Je sais, maintenant, que vous êtes malheureux et, le sachant, il m’est moins facile de vous détester. Pourquoi m’avoir dit ces choses ? Vous me connaissez si peu… je suis si lointaine… Votre livre a du succès ; que peut vous faire l’appréciation d’une sauvagesse telle que moi ?

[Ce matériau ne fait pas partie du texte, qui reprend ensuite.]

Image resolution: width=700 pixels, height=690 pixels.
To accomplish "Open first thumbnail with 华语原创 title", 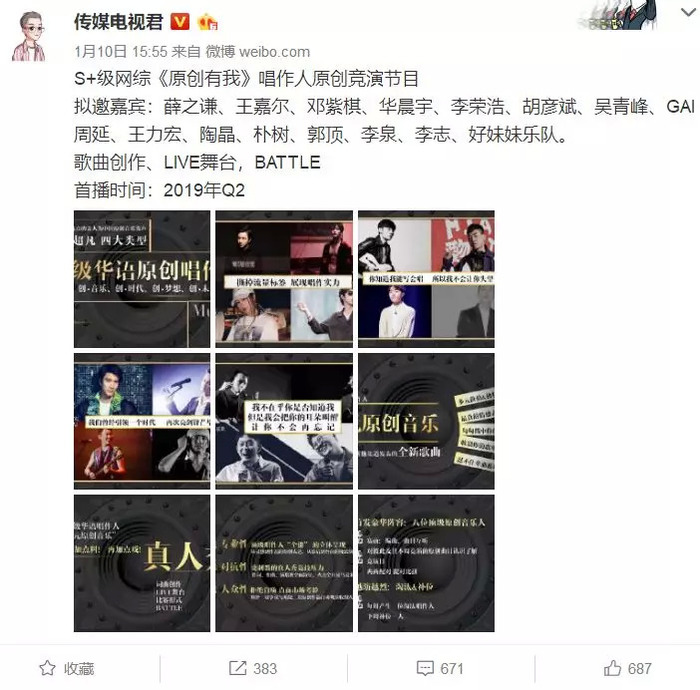I will pyautogui.click(x=142, y=279).
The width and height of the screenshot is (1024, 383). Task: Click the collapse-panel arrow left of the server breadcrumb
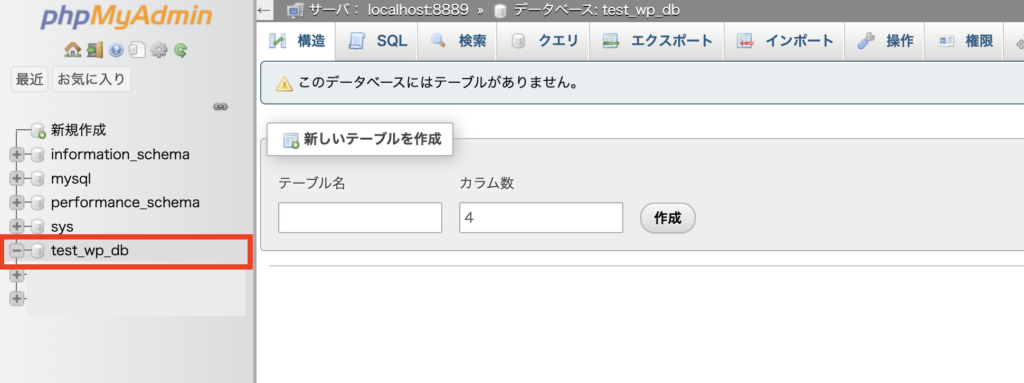click(264, 10)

Ma seconde lettre, qui vous donnait satisfaction, aurait dû clore notre correspondance. Ne faut-il pas, à présent, que je rende confidence pour confidence ? et je ne saurai, comme vous, dire beaucoup de choses sans beaucoup de mots ou beaucoup de mots sans beaucoup de choses !
Ah ! certes, il n’y a pas le plus petit roman dans
ma vie, il n’y a rien de saillant qu’une grande, une
immense douleur : la perte de mon père… Vous ne
me connaissez même pas sous mon véritable titre,
Je ne suis pas « Madame », mais « Mademoiselle »
Ici, on dit tout uniment « Minnie Lavernes »…
Comment n’ai-je pas oublié le vieux nom ?…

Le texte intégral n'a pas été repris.